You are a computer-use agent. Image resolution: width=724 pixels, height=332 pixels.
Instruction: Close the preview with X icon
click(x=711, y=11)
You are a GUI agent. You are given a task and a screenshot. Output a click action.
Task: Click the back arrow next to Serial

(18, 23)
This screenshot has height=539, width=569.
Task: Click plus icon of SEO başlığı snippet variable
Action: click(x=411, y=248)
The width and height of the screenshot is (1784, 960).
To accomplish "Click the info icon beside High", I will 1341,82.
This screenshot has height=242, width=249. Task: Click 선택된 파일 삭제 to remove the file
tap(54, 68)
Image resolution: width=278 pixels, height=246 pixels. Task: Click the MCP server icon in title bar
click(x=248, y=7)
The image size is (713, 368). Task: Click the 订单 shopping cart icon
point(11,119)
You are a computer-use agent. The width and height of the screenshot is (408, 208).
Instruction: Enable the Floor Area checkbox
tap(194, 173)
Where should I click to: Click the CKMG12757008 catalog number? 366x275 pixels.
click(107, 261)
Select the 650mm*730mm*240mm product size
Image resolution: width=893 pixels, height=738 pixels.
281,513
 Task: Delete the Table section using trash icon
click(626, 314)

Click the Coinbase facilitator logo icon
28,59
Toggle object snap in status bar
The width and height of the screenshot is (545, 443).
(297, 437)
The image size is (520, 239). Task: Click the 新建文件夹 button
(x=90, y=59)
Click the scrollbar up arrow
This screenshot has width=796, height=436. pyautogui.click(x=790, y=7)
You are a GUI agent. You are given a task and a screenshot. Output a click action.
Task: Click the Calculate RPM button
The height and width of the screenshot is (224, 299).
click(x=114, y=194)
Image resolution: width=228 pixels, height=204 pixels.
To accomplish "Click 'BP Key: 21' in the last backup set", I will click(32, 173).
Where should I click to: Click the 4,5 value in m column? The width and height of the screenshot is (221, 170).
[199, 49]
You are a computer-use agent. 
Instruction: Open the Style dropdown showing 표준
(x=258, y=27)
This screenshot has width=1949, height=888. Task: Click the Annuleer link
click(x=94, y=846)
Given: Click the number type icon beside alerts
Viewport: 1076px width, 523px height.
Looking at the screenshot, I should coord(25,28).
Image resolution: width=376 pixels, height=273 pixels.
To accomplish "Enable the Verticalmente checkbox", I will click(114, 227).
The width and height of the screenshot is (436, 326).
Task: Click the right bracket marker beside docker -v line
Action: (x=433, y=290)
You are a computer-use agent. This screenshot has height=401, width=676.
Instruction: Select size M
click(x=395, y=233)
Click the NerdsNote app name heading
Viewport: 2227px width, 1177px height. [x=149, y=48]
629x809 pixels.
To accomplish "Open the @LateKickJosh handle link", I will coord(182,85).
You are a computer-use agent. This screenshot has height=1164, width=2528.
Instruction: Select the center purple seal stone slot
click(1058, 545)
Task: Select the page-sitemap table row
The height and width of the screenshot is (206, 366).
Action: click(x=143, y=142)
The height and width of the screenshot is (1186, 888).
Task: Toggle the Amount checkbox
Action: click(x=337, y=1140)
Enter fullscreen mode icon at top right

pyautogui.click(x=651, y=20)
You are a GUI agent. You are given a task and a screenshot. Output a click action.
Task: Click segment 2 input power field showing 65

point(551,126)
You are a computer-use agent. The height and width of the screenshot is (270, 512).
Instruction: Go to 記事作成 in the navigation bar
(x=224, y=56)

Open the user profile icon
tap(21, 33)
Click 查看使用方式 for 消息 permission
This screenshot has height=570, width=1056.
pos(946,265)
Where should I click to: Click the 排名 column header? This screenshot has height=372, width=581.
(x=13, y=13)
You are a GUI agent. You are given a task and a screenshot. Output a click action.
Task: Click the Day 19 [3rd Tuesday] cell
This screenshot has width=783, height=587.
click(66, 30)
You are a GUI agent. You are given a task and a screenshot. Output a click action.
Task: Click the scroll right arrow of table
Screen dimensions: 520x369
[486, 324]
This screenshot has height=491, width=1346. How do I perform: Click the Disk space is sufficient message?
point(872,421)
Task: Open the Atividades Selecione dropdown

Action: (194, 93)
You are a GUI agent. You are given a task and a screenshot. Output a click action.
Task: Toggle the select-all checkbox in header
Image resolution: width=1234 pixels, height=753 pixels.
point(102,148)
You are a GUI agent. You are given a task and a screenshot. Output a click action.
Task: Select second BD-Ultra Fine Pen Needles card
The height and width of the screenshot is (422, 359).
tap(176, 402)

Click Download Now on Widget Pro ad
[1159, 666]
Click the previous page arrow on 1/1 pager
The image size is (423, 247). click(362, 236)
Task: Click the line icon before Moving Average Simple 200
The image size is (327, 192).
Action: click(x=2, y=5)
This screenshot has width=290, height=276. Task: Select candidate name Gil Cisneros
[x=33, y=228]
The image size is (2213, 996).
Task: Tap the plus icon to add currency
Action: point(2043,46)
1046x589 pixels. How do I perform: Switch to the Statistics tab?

◆ Task to carry out: Rewrite all the rows above, switching each "GUI agent" to "interface agent" and keeping everything else the same.

◆ Written answer:
You are a computer-use agent. Image resolution: width=724 pixels, height=332 pixels.
Instruction: Close the preview with X icon
click(x=711, y=11)
You are a interface agent. You are given a task and a screenshot. Output a click action.
Task: Click the back arrow next to Serial

(18, 23)
This screenshot has height=539, width=569.
Task: Click plus icon of SEO başlığı snippet variable
Action: click(x=411, y=248)
The width and height of the screenshot is (1784, 960).
To accomplish "Click the info icon beside High", I will 1341,82.
This screenshot has height=242, width=249. Task: Click 선택된 파일 삭제 to remove the file
tap(54, 68)
Image resolution: width=278 pixels, height=246 pixels. Task: Click the MCP server icon in title bar
click(x=248, y=7)
The image size is (713, 368). Task: Click the 订单 shopping cart icon
point(11,119)
You are a computer-use agent. The width and height of the screenshot is (408, 208).
Instruction: Enable the Floor Area checkbox
tap(194, 173)
Where should I click to: Click the CKMG12757008 catalog number? 366x275 pixels.
click(107, 261)
Select the 650mm*730mm*240mm product size
Image resolution: width=893 pixels, height=738 pixels.
281,513
 Task: Delete the Table section using trash icon
click(626, 314)

Click the Coinbase facilitator logo icon
28,59
Toggle object snap in status bar
The width and height of the screenshot is (545, 443).
(297, 437)
The image size is (520, 239). Task: Click the 新建文件夹 button
(x=90, y=59)
Click the scrollbar up arrow
This screenshot has width=796, height=436. pyautogui.click(x=790, y=7)
You are a interface agent. You are given a task and a screenshot. Output a click action.
Task: Click the Calculate RPM button
The height and width of the screenshot is (224, 299).
click(x=114, y=194)
Image resolution: width=228 pixels, height=204 pixels.
To accomplish "Click 'BP Key: 21' in the last backup set", I will click(32, 173).
Where should I click to: Click the 4,5 value in m column? The width and height of the screenshot is (221, 170).
[199, 49]
You are a computer-use agent. 
Instruction: Open the Style dropdown showing 표준
(x=258, y=27)
This screenshot has width=1949, height=888. Task: Click the Annuleer link
click(x=94, y=846)
Given: Click the number type icon beside alerts
Viewport: 1076px width, 523px height.
Looking at the screenshot, I should coord(25,28).
Image resolution: width=376 pixels, height=273 pixels.
To accomplish "Enable the Verticalmente checkbox", I will click(114, 227).
The width and height of the screenshot is (436, 326).
Task: Click the right bracket marker beside docker -v line
Action: (x=433, y=290)
You are a computer-use agent. This screenshot has height=401, width=676.
Instruction: Select size M
click(x=395, y=233)
Click the NerdsNote app name heading
Viewport: 2227px width, 1177px height. [x=149, y=48]
629x809 pixels.
To accomplish "Open the @LateKickJosh handle link", I will coord(182,85).
You are a computer-use agent. This screenshot has height=1164, width=2528.
Instruction: Select the center purple seal stone slot
click(1058, 545)
Task: Select the page-sitemap table row
The height and width of the screenshot is (206, 366).
Action: click(x=143, y=142)
The height and width of the screenshot is (1186, 888).
Task: Toggle the Amount checkbox
Action: click(x=337, y=1140)
Enter fullscreen mode icon at top right

pyautogui.click(x=651, y=20)
You are a interface agent. You are given a task and a screenshot. Output a click action.
Task: Click segment 2 input power field showing 65

point(551,126)
You are a computer-use agent. The height and width of the screenshot is (270, 512).
Instruction: Go to 記事作成 in the navigation bar
(x=224, y=56)

Open the user profile icon
tap(21, 33)
Click 查看使用方式 for 消息 permission
This screenshot has height=570, width=1056.
pos(946,265)
Where should I click to: Click the 排名 column header? This screenshot has height=372, width=581.
(x=13, y=13)
You are a interface agent. You are given a task and a screenshot. Output a click action.
Task: Click the Day 19 [3rd Tuesday] cell
This screenshot has width=783, height=587.
click(66, 30)
You are a interface agent. You are given a task and a screenshot. Output a click action.
Task: Click the scroll right arrow of table
Screen dimensions: 520x369
[486, 324]
This screenshot has height=491, width=1346. How do I perform: Click the Disk space is sufficient message?
point(872,421)
Task: Open the Atividades Selecione dropdown

Action: (194, 93)
You are a interface agent. You are given a task and a screenshot. Output a click action.
Task: Toggle the select-all checkbox in header
Image resolution: width=1234 pixels, height=753 pixels.
point(102,148)
You are a interface agent. You are given a task and a screenshot. Output a click action.
Task: Select second BD-Ultra Fine Pen Needles card
The height and width of the screenshot is (422, 359).
tap(176, 402)

Click Download Now on Widget Pro ad
[1159, 666]
Click the previous page arrow on 1/1 pager
The image size is (423, 247). click(362, 236)
Task: Click the line icon before Moving Average Simple 200
The image size is (327, 192).
Action: click(x=2, y=5)
This screenshot has width=290, height=276. Task: Select candidate name Gil Cisneros
[x=33, y=228]
The image size is (2213, 996).
Task: Tap the plus icon to add currency
Action: point(2043,46)
1046x589 pixels. How do I perform: Switch to the Statistics tab?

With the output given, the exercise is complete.